═══ LISTING

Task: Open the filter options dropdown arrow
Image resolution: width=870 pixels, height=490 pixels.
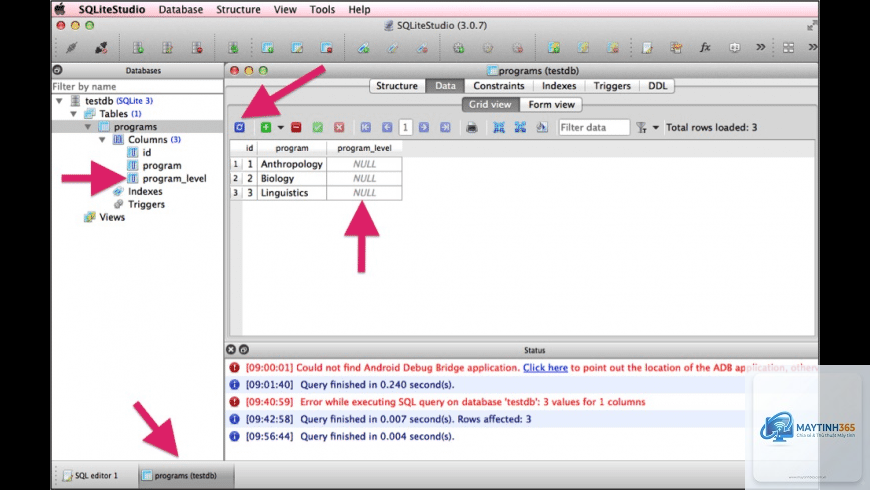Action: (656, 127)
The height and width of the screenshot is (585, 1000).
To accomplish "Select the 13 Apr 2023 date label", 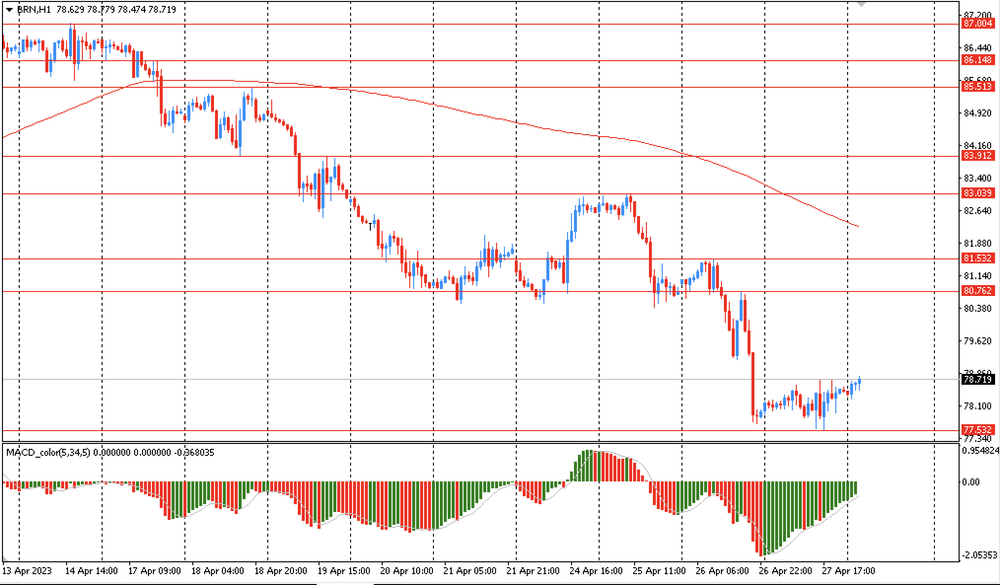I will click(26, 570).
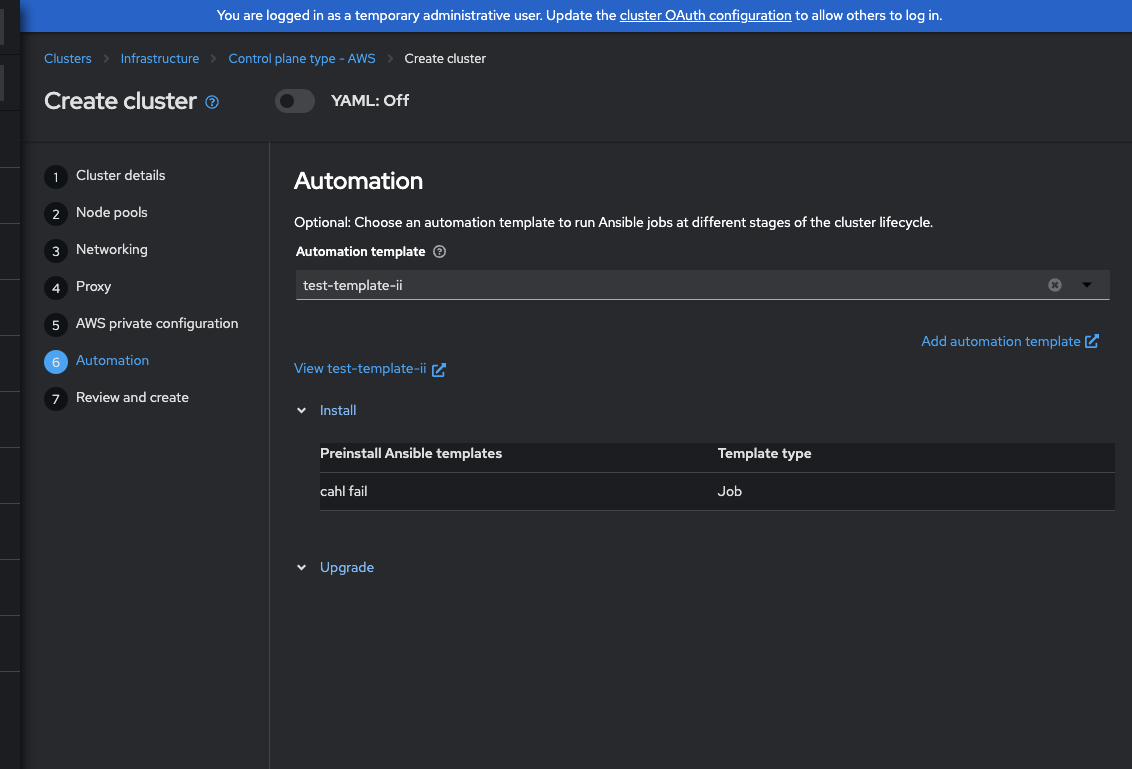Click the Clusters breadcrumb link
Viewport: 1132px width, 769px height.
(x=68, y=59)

══════

Transcribe the items from their first line up to and including the line that contains "Action: (656, 127)". Leave the pictures out of your copy.

CORRECT ANSWER:
Task: Open the filter options dropdown arrow
Image resolution: width=870 pixels, height=490 pixels.
Action: (656, 127)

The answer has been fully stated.